Sul sito dibattito aperto: Esiste davvero la conversazione nei blog?

Questa volta il nemico è l'insegnante meridionale (e la scuola al Sud è un miracolo)

Forse non è il caso di scomodare Adolph Hitler ed il nazionalismo estremo del XX secolo che, nell'individuare in una minoranza interna (in quel caso con l'antisemitismo) il nemico, il problema della modernità, il piombo nelle ali di una società in crisi, giunse a teorizzare e realizzare il genocidio.

di Gennaro Carotenuto

Forse non è il caso di rammentare il fascismo, come fa perfino Famiglia Cristiana, per commentare le uscite della carneade Mariastella Gelmini contro gli insegnanti meridionali che una volta di più nascondono quanto di grave si sta per abbattere sul paese, quel federalismo contro il quale è necessario opporsi.

Una volta di più, l'infantile idiosincrasia non solo italiana dell'individuare un diverso, inferiore, al quale dar la colpa di colpe proprie, emerge come l'essenza di quel concentrato di grettezza, opportunismo, luoghi comuni, egoismo, vigliaccheria, rapacità, arretratezza mascherata da modernità, che è alla base dell'ideologia che per comodità chiamiamo berlusconismo.

Berlusconismo che si conforma su due ali.
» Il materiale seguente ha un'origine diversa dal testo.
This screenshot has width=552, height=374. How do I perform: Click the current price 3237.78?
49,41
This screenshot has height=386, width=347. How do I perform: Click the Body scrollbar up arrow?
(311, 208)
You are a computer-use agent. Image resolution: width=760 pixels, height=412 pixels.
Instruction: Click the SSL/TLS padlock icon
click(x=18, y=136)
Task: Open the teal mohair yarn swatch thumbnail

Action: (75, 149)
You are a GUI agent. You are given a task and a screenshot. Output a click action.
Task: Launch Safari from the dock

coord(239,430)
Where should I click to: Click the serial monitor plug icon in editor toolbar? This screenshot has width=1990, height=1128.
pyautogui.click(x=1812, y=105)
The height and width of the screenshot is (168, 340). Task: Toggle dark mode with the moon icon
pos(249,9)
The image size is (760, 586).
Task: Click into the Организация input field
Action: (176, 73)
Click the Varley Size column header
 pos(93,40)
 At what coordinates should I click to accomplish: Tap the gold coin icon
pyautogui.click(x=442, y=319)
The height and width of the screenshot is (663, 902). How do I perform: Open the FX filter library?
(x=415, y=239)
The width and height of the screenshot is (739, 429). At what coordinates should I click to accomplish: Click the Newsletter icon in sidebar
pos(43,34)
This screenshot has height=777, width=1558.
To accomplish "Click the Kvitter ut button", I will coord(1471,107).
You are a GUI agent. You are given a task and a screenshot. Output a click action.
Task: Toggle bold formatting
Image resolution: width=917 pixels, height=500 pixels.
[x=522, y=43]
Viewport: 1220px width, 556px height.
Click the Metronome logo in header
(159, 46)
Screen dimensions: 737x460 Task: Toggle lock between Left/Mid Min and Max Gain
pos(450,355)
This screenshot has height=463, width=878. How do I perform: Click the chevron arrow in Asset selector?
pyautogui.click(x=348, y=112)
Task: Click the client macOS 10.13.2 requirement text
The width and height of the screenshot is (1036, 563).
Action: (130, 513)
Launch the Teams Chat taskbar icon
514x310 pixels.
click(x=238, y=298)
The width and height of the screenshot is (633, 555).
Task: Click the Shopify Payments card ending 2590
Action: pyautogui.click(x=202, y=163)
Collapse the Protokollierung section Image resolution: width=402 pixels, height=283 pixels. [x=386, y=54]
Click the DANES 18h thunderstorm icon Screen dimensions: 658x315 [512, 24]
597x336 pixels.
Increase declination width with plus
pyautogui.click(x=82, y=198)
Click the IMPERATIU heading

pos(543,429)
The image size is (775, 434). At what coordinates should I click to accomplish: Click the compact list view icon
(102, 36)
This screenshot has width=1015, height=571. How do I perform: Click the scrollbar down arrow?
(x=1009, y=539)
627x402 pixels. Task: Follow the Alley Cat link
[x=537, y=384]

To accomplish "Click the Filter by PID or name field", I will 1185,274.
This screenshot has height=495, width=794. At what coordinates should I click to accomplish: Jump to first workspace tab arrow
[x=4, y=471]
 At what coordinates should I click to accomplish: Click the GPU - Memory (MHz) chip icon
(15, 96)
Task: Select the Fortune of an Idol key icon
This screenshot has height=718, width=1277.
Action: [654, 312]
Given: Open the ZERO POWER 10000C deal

Da una parte vi è quella leghista, che è la variante più gretta e recessiva, fatta di milioni di Mastro don Gesualdo padani, che temono di essere fregati più di quanto aspirino a fregare il prossimo. Dall'altra c'è quella italoforzuta che del leghismo è la variante ottimista, che le studia tutte per conquistare meschini vantaggi per sé e per i suoi, anche minimi, anche a costi umani altissimi, anche a costo della disgregazione del paese.

In principio i nemici furono i lavoratori meridionali, che puzzavano, perché costruivano col sudore del loro lavoro salariato a basso costo la ricchezza della nazione. Quindi fu Roma ladrona, che succhiava il sangue alla società padana perfetta, quella che risciacquava i panni nel dio Po e metteva le insegne delle strade in bergamasco come antidoto alla propria chiusura mentale. Poi furono gli immigrati extracomunitari, i negri. Quindi gli albanesi da incolpare dei più efferati delitti familiari. Ricordate Erica e Omar o Roberto Spaccino e tanti altri assassini che beneficiarono di fiaccolate col pilota automatico in loro difesa.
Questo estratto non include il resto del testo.